Payton no podrá dirigir al equipo por estar suspendido como consecuencia del "escándalo" del programa de incentivos económicos que los Saints ofrecieron a los jugadores defensivos para que lograsen la eliminación de los rivales más peligrosos.

Sin embargo, aunque Payton no puede tener presencia física dentro del equipo, su filosofía y la gran motivación que siempre les generó --con el que ganaron el primer Super Bowl de la historia de la franquicia--, se nota que está presente.

Lo demostraron la dieron ante los Cardinals con un juego muy eficaz para ser el primer partido de la pretemporada y además también lucieron muy sólidos en defensa.
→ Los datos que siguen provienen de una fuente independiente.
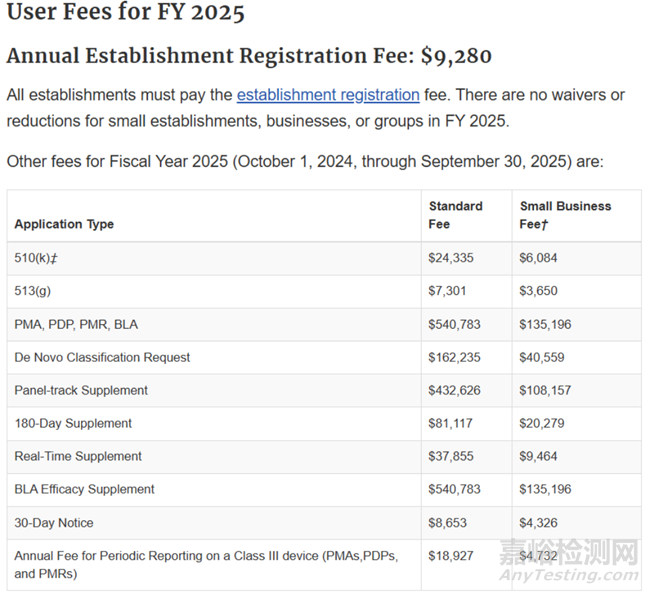Click the Annual Fee for Periodic Reporting cell
This screenshot has height=593, width=650.
(x=205, y=564)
Pero quizás lo más importante de todo, que para nada se le vio a un equipo desmotivado o con la sensación de una temporada perdida, en la que además el próximo Super Bowl se va a disputar en su ciudad, nada menos que en el Mercedes-Benz Superdome.
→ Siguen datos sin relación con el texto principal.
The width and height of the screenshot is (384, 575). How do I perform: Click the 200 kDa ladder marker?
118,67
El mensaje que Payton les ha dejado como lema para la nueva temporada que enfrentan sin su presencia no ha sido otro que el de "hagan su trabajo".
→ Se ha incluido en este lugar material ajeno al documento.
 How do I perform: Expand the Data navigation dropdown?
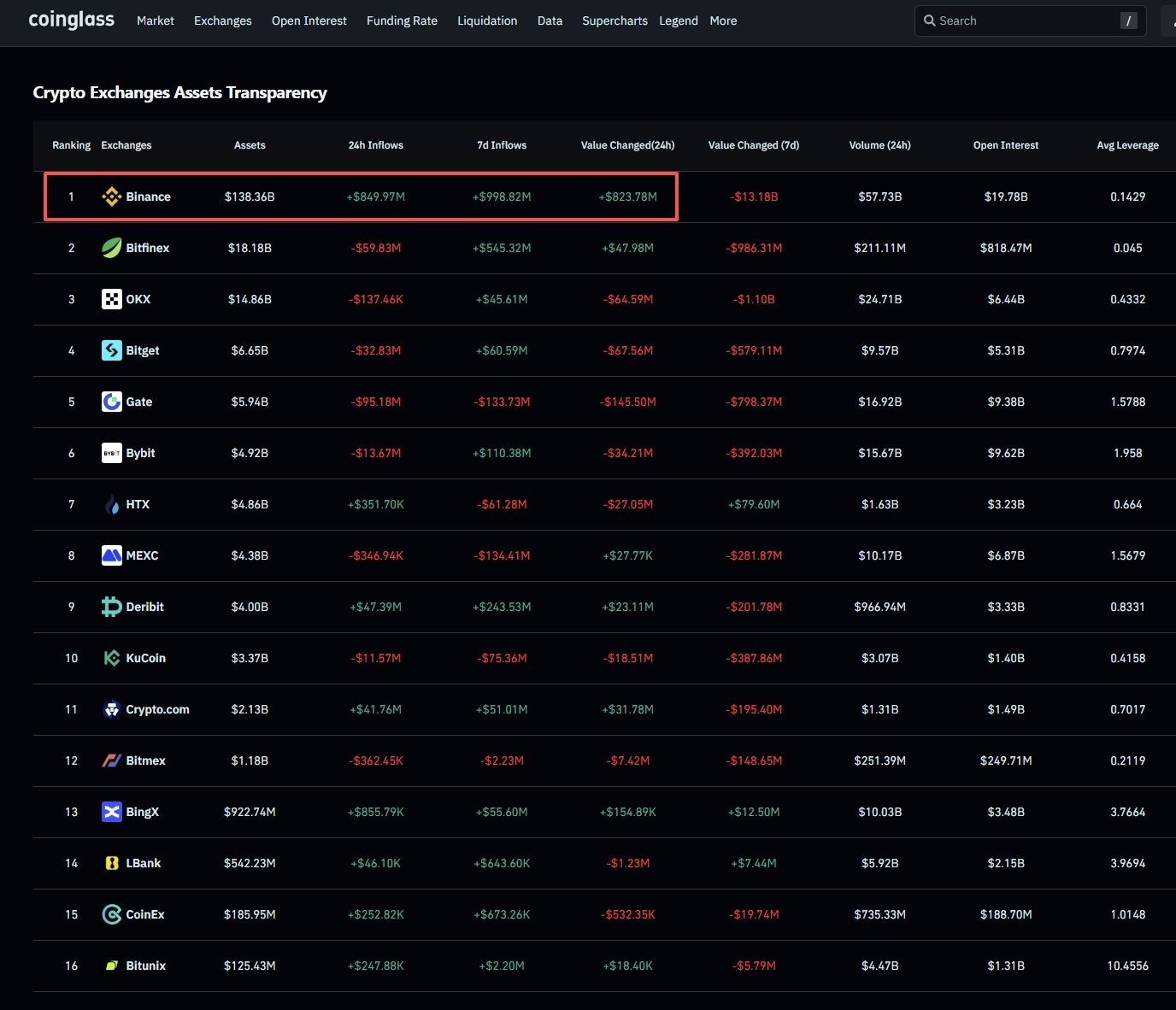550,21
Payton, que recibió permiso de la NFL para asistir el sábado, en Canton (Ohio), a la ceremonia de enaltecimiento al Salón de la Fama del exliniero ofensivo de los Saints, Willie Roaf, fue como otro recordatorio de que sigue presente, en el espíritu del equipo, aunque luego ya tuvo que dejar la ciudad.

Los Saints jugaron sin él por primera ocasión en el Clásico del Salón de la Fama y las órdenes las recibieron del entrenador asistente Joe Vitt, quien estará a cargo del equipo temporalmente.

Tampoco estuvo con el equipo el apoyador Jonathan Vilma, que ha sido suspendido al igual que Payton por toda la temporada, pero el equipo respondió con clase y alcanzó una victoria de gran importancia simbólica.

Al concluir el partido, todos los jugadores de los Saints dijeron que la victoria era dedicada a los compañeros que no pudieron estar con ellos y que demostraba que van a luchar desde el primer día para seguir siendo ganadores.

Además la seguridad de tener con ellos la próxima temporada al mariscal de campo Drew Brees después de haber firmado un nuevo contrato por cinco temporadas y 100 millones de dólares les dio a los Saints el aliciente que más necesitaban tener de cara a la nueva temporada, donde pueden ser algo más que un equipo ganador.

Los Saints ante los Cardinals quisieron dejar bien claro desde el inicio de las acciones que la pasada temporada ganaron 13 partidos y que regresan con la mayor parte de su ofensiva intacta, su mejor esperanza para alcanzar la fase final por cuarta temporada consecutiva.

El convencimiento dentro de los Saints es que no existe sensación de tragedia ni mucho menos que sean un equipo al que se le va a ganar con facilidad.

"Quien piense eso se va a llevar a una gran sorpresa porque vamos a ser tan bueno o mejor equipo que la pasada temporada y eso lo demostraremos en el campo", declaró Brees. "No tenemos nada que demostrar a nadie, pero al final los triunfos pondrán a todos en su lugar".

La interrogante era ver como va a funcionar su defensiva después que despidieron al coordinador Gregg Williams antes de que se revelara su papel como líder del programa de incentivos ilegales reemplazándolo con Steve Spagnuolo, que ya hizo sentir su filosofía y esquema táctico de cargar menos y jugar más coberturas de zona bajo el nuevo esquema.

Es pronto para ver como serán las cosas sin Payton durante la temporada regular, pero el inicio de la pretemporada no pudo ser más positivo para los Saints que siguieron siendo en equipo ganador y muy superior al de los Cardinals, que tienen también la interrogante de cual será al final el mariscal de campo que imponga liderazgo dentro del equipo.